La prima donna c'est la chanteuse principale dans une compagnie d'opéra, c'est-à-dire la personne à laquelle le rôle principal est attribué. Le pasteur peut justement se positionner en prima donna.

Comme il y a des cultures d'entreprise, il y a aussi des cultures d'église

Je vous l'accorde, cette comparaison est un brin caricaturale, mais on observe aussi que la culture numérique, liée aux images, favorise et surtout revendique cette position de leadership très bien illustrée par un Steve Jobs. Un certain nombre de pasteurs évangéliques qui cartonnent aujourd'hui, ont bien compris ce leadership: créatif, inventif, rassembleur autour d'une idée, dynamique, charismatique (dans le sens de présence, pas forcément en relation avec les dons spirituels de 1 Cor. 12, mais ça peut aider...). Le leader a un ego très développé. Il a besoin d'être aimé, ce qui est le lot de beaucoup d'artistes plasticiens, de comédiens, d'humoristes ou de politiciens. Le pastorat n'est pas à l'abri de ce genre de leadership et beaucoup de croyants sont très friands de suivre ce type de pasteur. Ce sont des stars. Les croyants ressemblent aux groupies et fans d'un chanteur, comme notre Johnny national. Ils pardonnent beaucoup de choses à leur «idole» (à ne pas mettre tout de suite dans le domaine de l'idole biblique) et on a l'impression de faire partie d'une sorte de communauté qui a enfin un leader en vue. Le problème de la succession est encore plus délicat à gérer, car on ne peut pas remplacer une star par une autre.

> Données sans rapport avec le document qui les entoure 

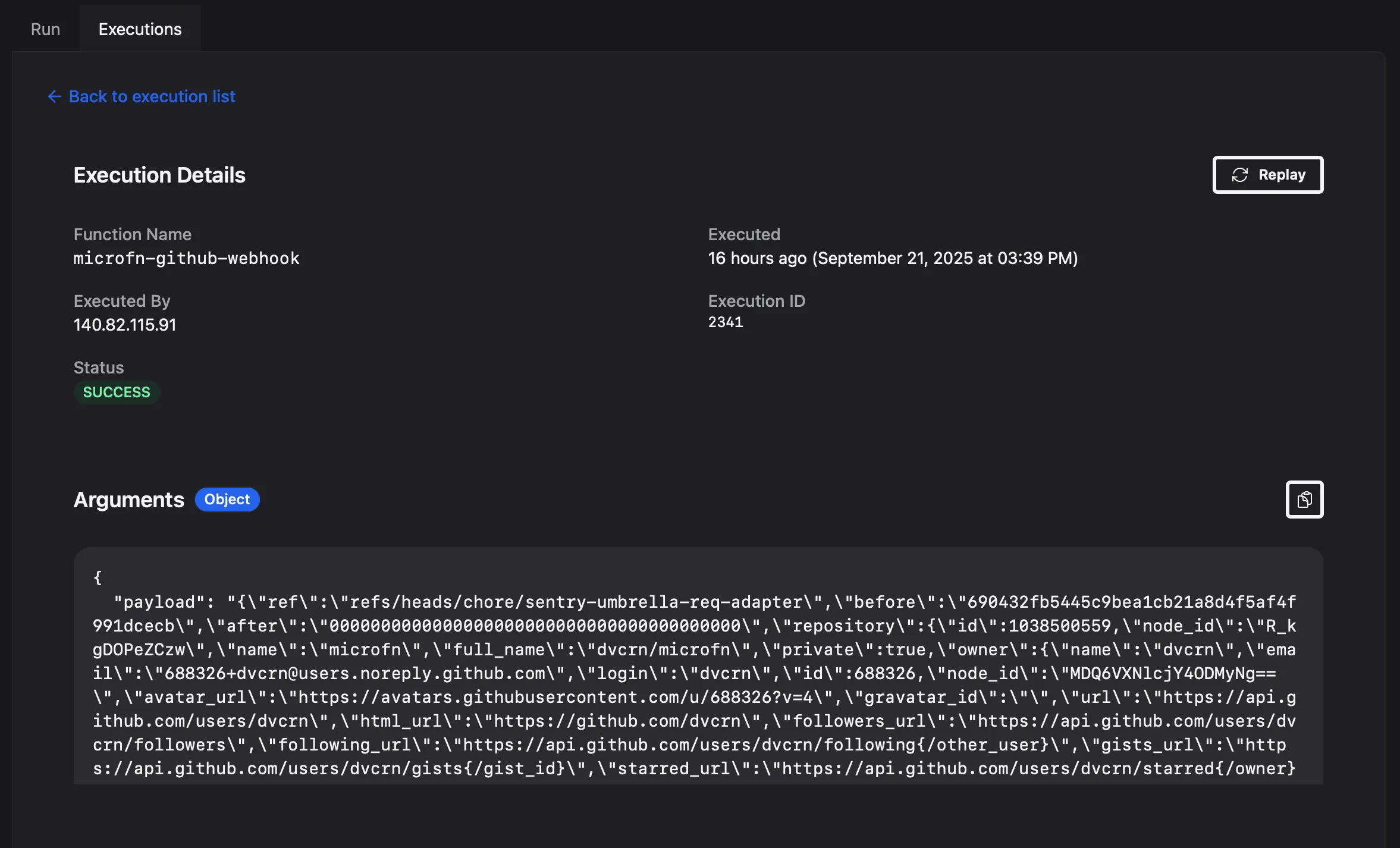Click the Back to execution list link

pos(152,96)
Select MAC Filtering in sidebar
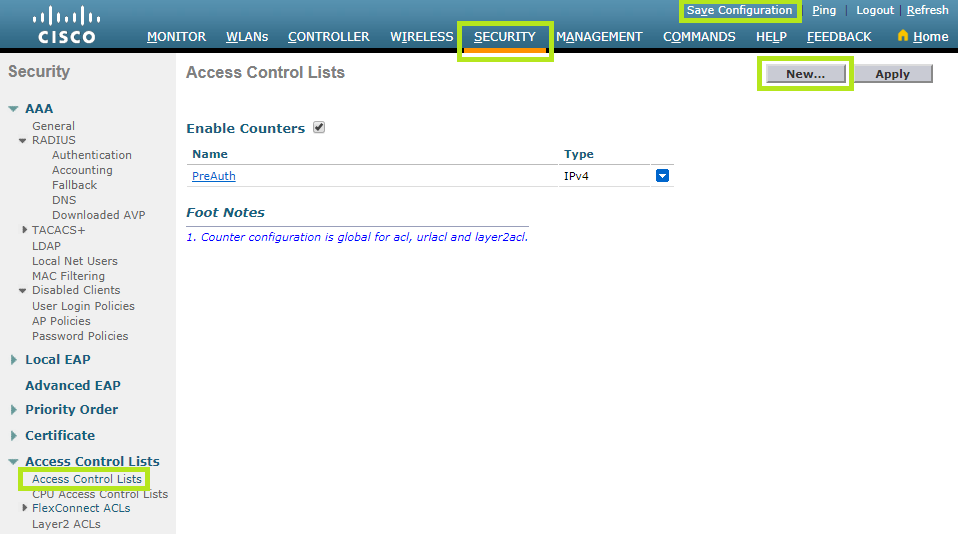The height and width of the screenshot is (534, 958). coord(68,276)
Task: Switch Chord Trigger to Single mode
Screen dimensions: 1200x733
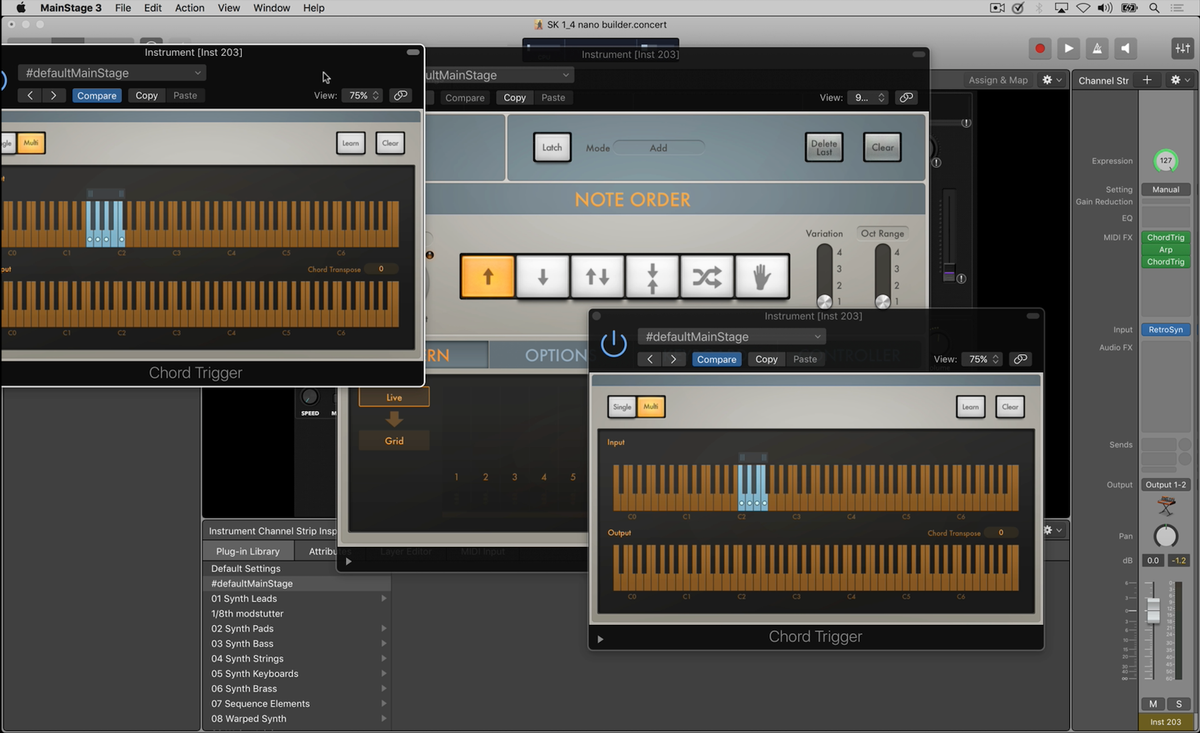Action: pos(622,407)
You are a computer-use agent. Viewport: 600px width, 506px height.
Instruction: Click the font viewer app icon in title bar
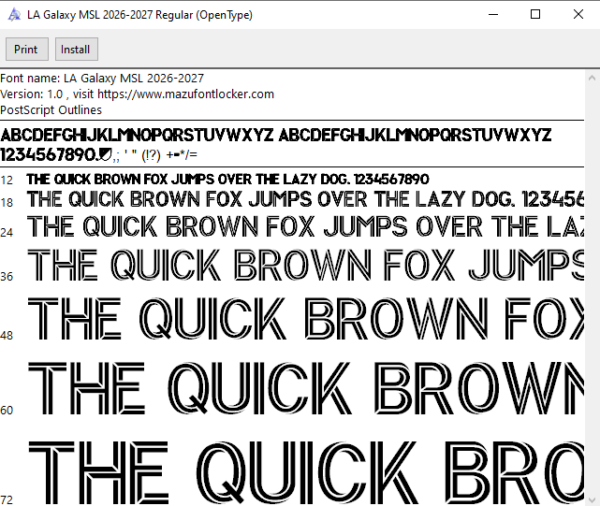point(14,15)

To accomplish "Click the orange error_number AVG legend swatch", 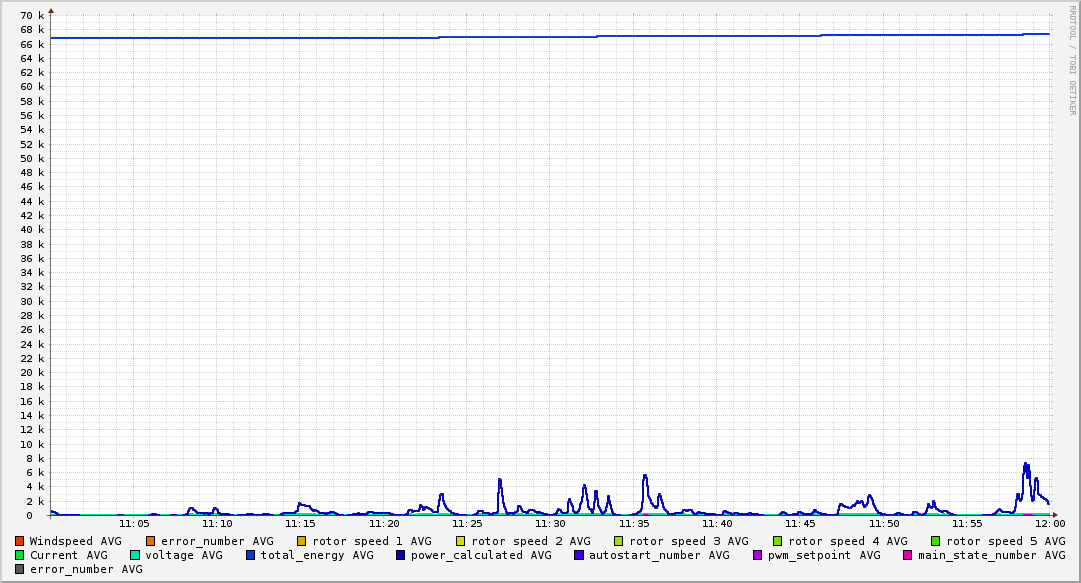I will point(151,541).
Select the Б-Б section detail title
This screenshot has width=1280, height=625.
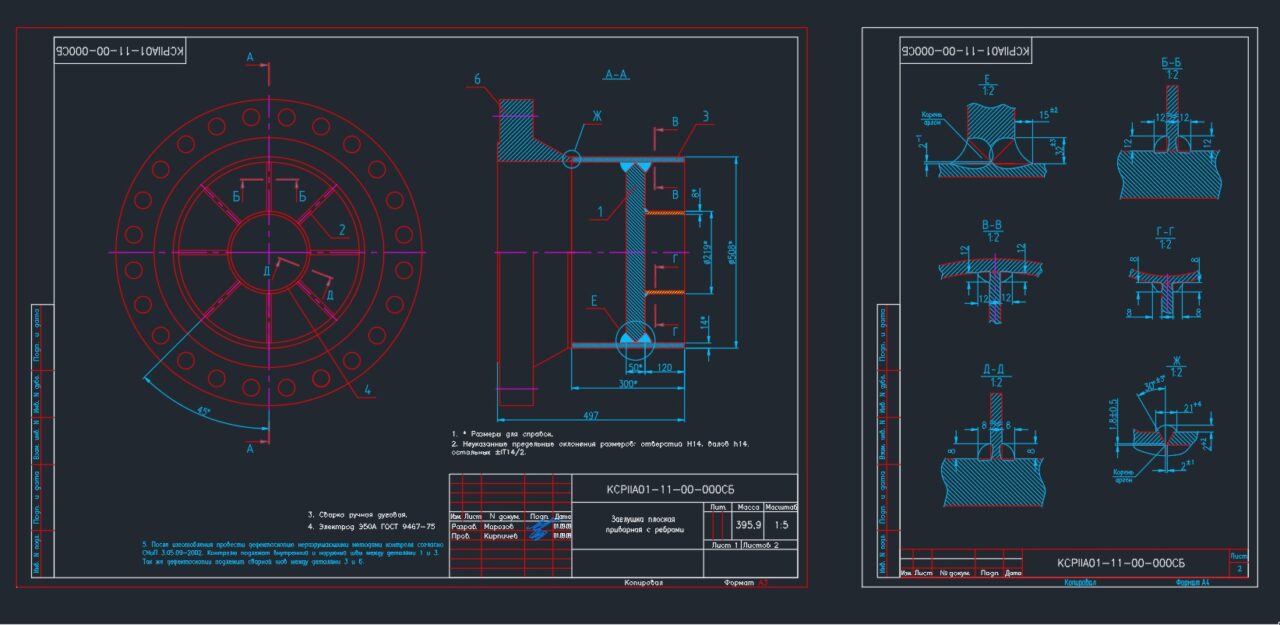pos(1171,63)
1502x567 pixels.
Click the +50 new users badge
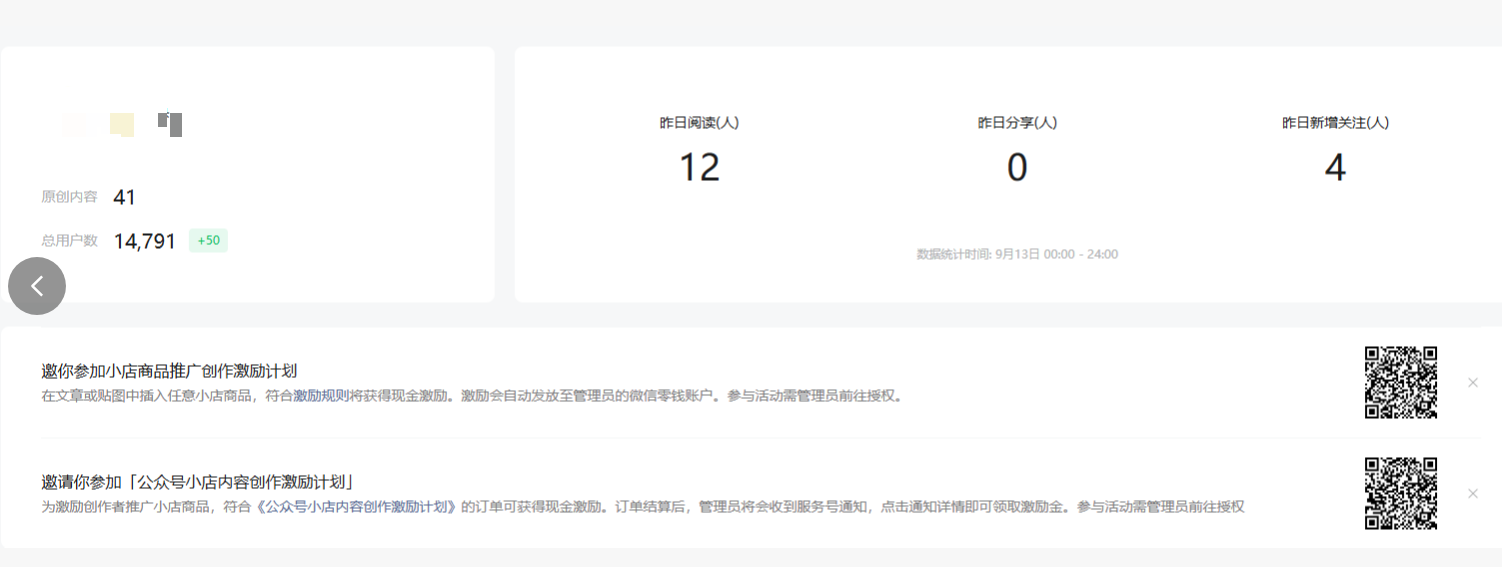tap(208, 241)
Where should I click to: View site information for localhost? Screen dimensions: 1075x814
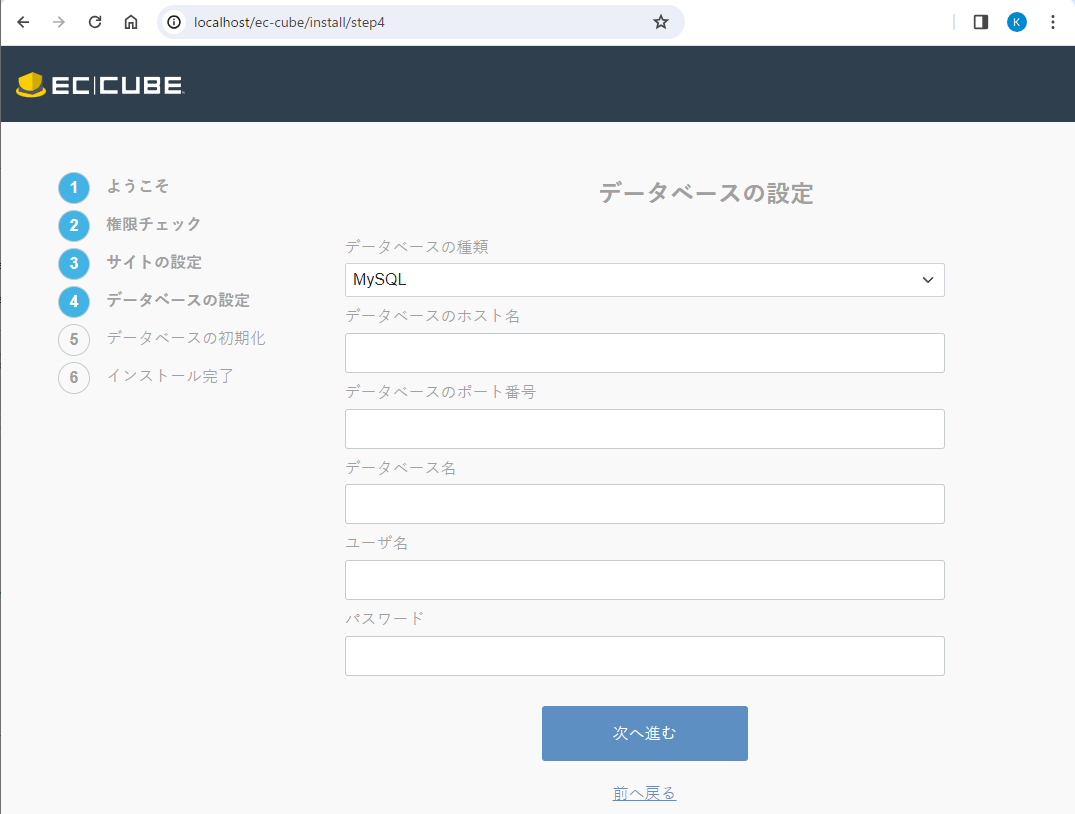(175, 22)
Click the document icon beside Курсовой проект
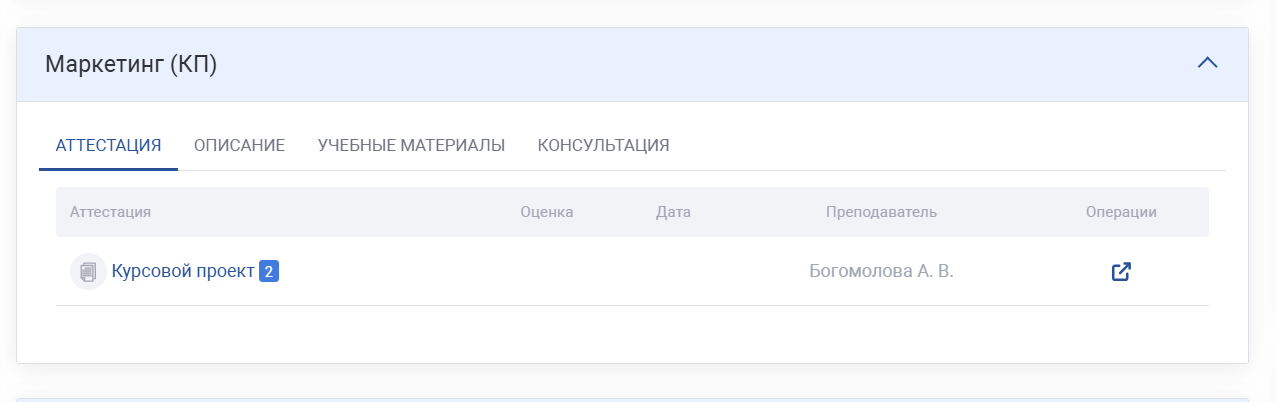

Quelles conclusions peut-on en tirer?

Si on regarde le développement de l'église depuis ses débuts à Jérusalem et à Antioche, il faut admettre qu'on est loin d'un modèle uniforme, percutant, performant, équilibré. Pour se retrouver un tant soit peu dans ce fouillis de possibilités, d'expériences, de leaderships, je ferais référence à une de mes théologies basiques appelée théomimétisme. Je fais référence à la Création, à la manière dont Dieu a créé l'univers et notre monde. Je prendrais le modèle de la forêt. L'écosystème d'une forêt est impressionnant. Ce ne sont pas des plantes qui se juxtaposent, mais des arbres, des plantes, des arbustes, des fleurs qui s'entraident, se protègent mutuellement, offrent de l'ombre, mais ne font pas forcément de l'ombre aux autres, se nourrissent en s'associant. D'ailleurs un des principes de base en permaculture, c'est d'associer des plantes dont l'une protège l'autre de certains prédateurs. Il faut arrêter de juxtaposer les communautés chrétiennes, mais les faire travailler en symbiose pas spécialement sur le modèle œcuménique. Une grande église «séquoia», pilotée par une prima donna pourrait aussi favoriser et financer l'émergence de petites entités qui sont d'une toute autre nature et qui elles atteignent des personnes d'un autre milieu.